B9 Meine Arbeitsplatzsuche darf nicht an der Sprache scheitern

Status:
(noch) nicht behandelt

Der Juso-Bundeskongress möge beschließen:

Wir fordern die SPD-Bundestagsfraktion auf, die gesetzlichen Grundlagen zu schaffen, dass die Bundesagentur für Arbeit verpflichtete ist für jede*n Arbeitssuchende*n die Kosten für Kurse zur Sprachförderung (Deutsch als Fremdsprache) zu übernehmen, sofern mangelnde Sprachkenntnisse der Deutschen Sprache zur Ablehnung von Bewerbungen führen. Dies gilt auch für diejenigen, die eine Deutsche Universität, zum Beispiel im Rahmen eines Erasmusaustauschs, besucht haben.

Begründung:

Oft ist das Einzige, das zwischen einer*m Bewerber*in und dem Erhalt eines Arbeitsplatzes steht, mangelnde Kenntnisse der Deutschen Sprache. Dies trifft auch immer wieder auf hochqualifizierte Fachkräfte zu.

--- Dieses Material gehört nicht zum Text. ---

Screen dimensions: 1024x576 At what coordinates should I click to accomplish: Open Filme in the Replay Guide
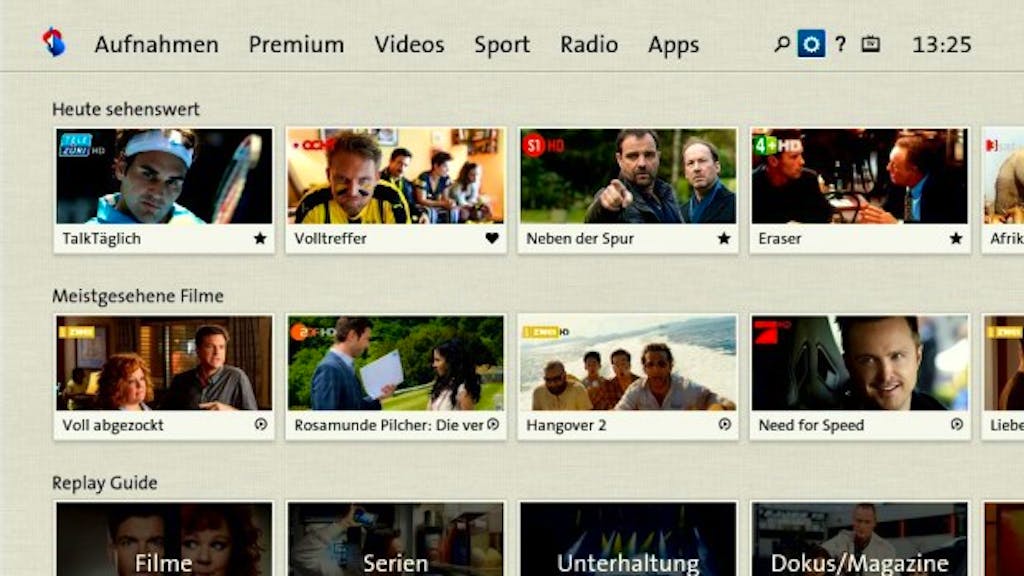[163, 540]
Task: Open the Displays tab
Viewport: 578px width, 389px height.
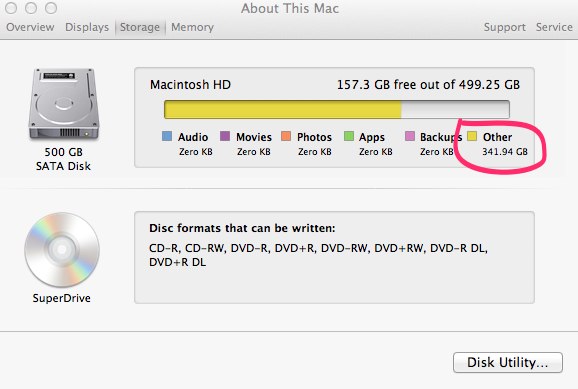Action: click(x=87, y=27)
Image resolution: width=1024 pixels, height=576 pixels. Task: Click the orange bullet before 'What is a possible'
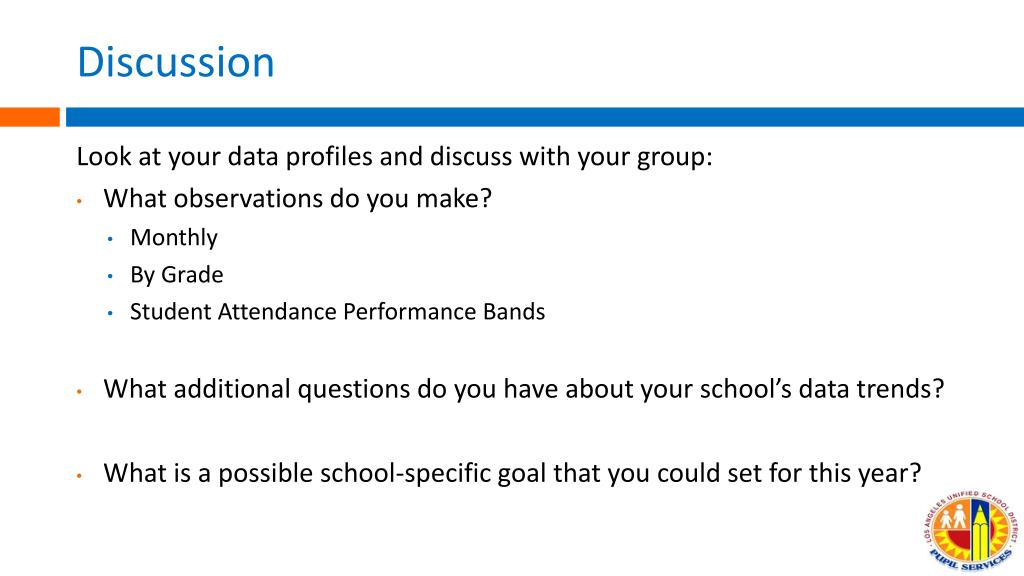(x=79, y=476)
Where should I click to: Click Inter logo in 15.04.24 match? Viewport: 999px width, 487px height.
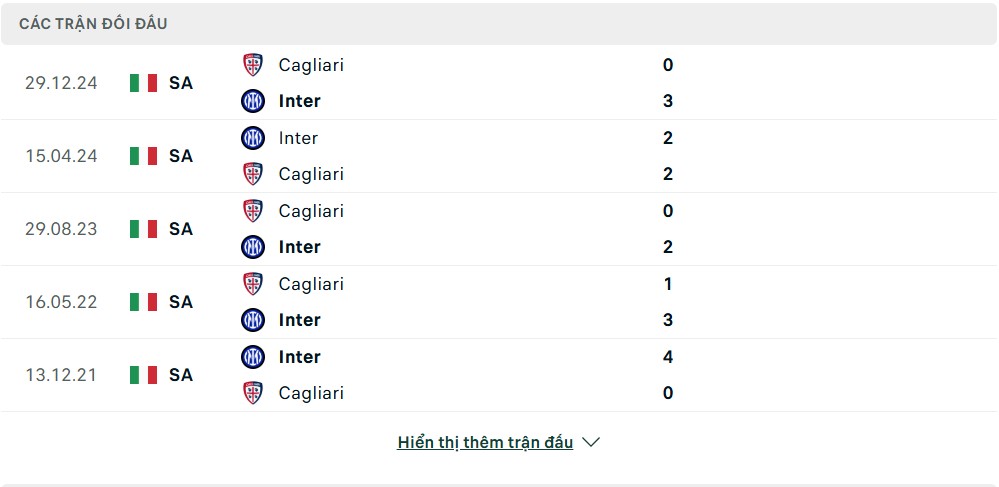pos(253,138)
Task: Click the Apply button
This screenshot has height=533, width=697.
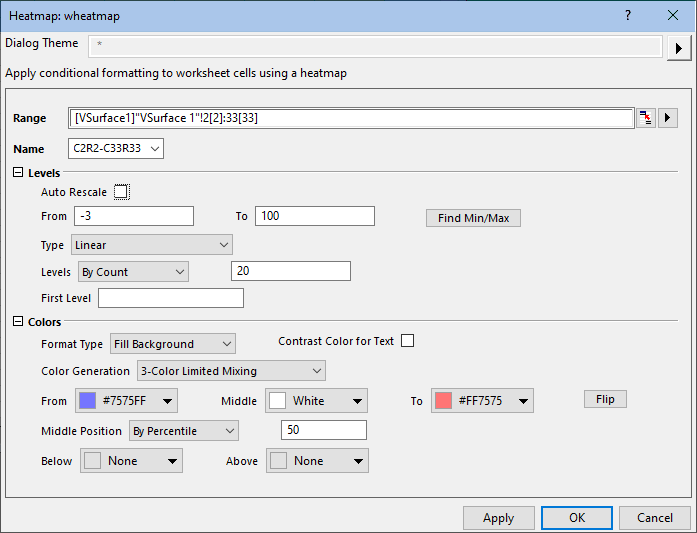Action: 498,518
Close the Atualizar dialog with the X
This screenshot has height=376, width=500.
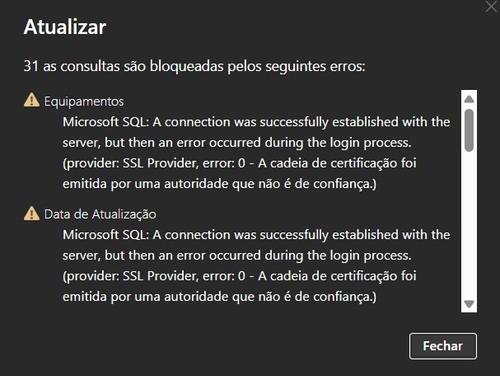pyautogui.click(x=491, y=6)
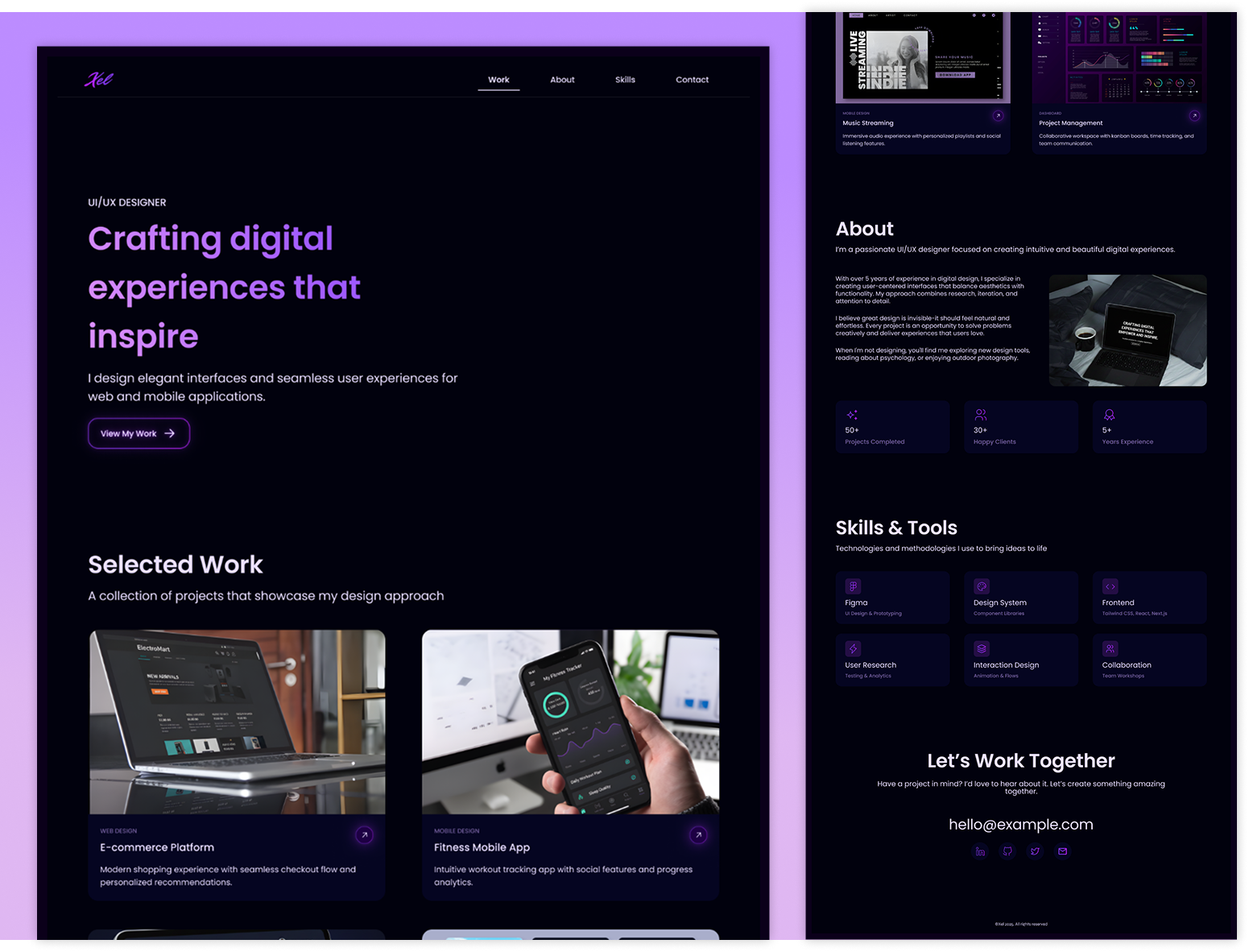Click the Fitness Mobile App arrow button
1249x952 pixels.
pos(697,835)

In vielen Fällen schließt die Bundesagentur für Arbeit aber einen Sprachkurs als geförderte Qualifizierungsmaßnahme aus, insbesondere dann, wenn der*die Bewerber*in während ihres*seines Studiums eine Deutsche Hochschule besucht hat. Da die Kosten für Deutschsprachkurse im Regelfall hoch sind, können Bewerber*innen diese häufig nicht aus eigener Kraft finanzieren. Oftmals versanden so hochqualifizierte Menschen, die gerne dem hiesigen Arbeitsmarkt zur Verfügung stünden, in Hilfsjobs oder prekären Arbeitsverhältnissen außerhalb ihres eigentlichen Berufsfelds oder ziehen sogar in ihre Herkunftsländer zurück.